We are hiring a Lead Infrastructure Engineer to design, build, and operate scalable, production-grade infrastructure from the ground up for enterprise, big bank clients with critical data. You'll own and develop our deployment pipelines, observability systems, and cloud infrastructure as we transition to a Kubernetes-based architecture. This is an onsite role in San Francisco — close collaboration with product, engineering, and leadership is critical.
You’ll have significant autonomy: we're looking for someone who can operate independently, set technical direction, and build systems that scale without extensive guidance.
Responsibilities
- Architect and implement a new scalable, reliable, and secure infrastructure for real-time AI-driven voice services.
- Lead our migration to Kubernetes (from ECS) and establish infrastructure best practices.
- Build, optimize, and maintain CI/CD pipelines to support rapid and safe deployments.
- Own monitoring, alerting, and incident response systems to ensure uptime and performance.

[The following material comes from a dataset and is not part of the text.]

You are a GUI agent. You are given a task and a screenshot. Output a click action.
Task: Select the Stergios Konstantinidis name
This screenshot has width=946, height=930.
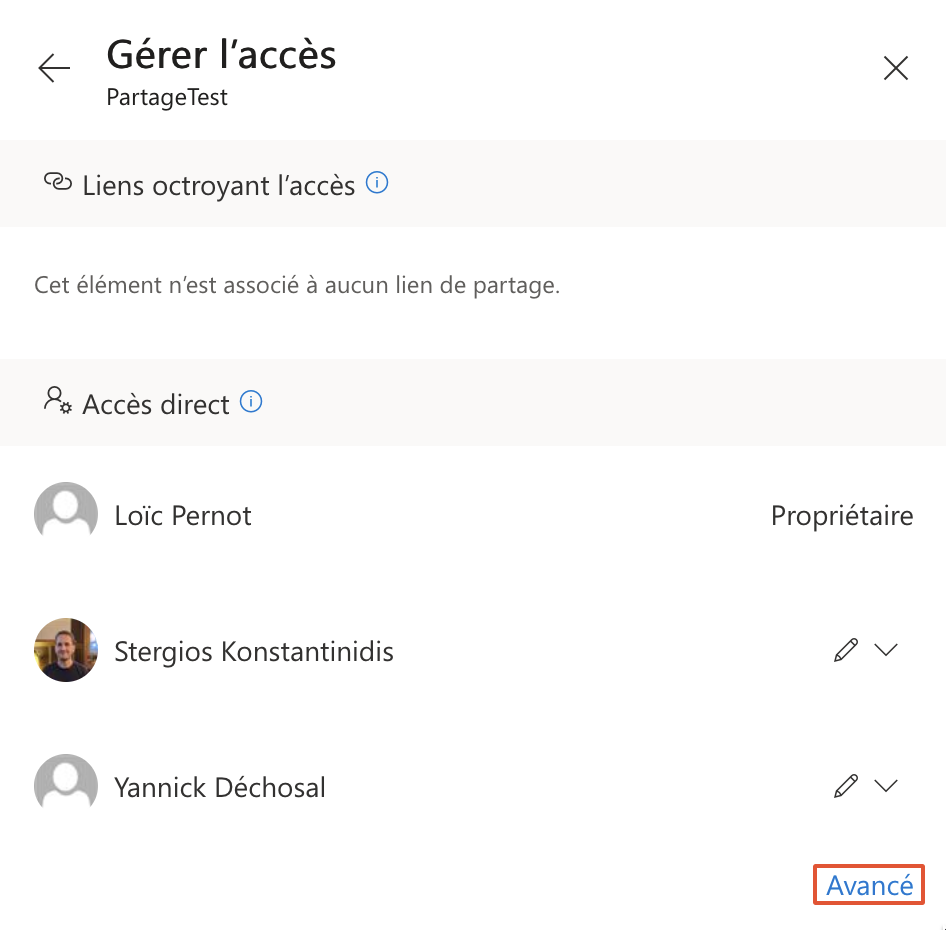coord(254,652)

- Be the primary PoC for on-call responsibilities to maintain 24/7 uptime systems
- Automate operational workflows and infrastructure provisioning (Infrastructure-as-Code).
- Collaborate with engineering teams to debug live issues, improve system resilience, and optimize performance.
Requirements
- 5+ years of DevOps, SRE, or infrastructure engineering experience, including experience leading projects independently.
- Deep expertise in cloud environments (AWS, GCP, or similar).
- Strong experience with containerization and orchestration (Docker & Kubernetes) in production environments.
- Strong awareness of networking concepts and how to implement within AWS (DNS, HTTP(S), SSH, FTP, SMTP, Firewalls, NAT)
- Proficiency with infrastructure-as-code tools (Terraform, Helm, etc.).
- Strong software engineering skills with demonstrated proficiency in languages commonly used for infrastructure automation like Python, Go, and Bash
- Experience designing monitoring and alerting systems (e.g., Prometheus, Datadog, Grafana).
- Strong understanding of security, reliability, and scaling best practices for cloud-native systems.
- Excellent communication skills and a hands-on, ownership-driven mindset.
- Willingness to work long hours - 8 am-7 pm is a good day
- In-person in San Francisco four days a week
Nice to have
- Experience working with real-time communication systems (e.g., SIP, WebRTC, LiveKit).
- Background in highly regulated industries (e.g., financial services, healthcare).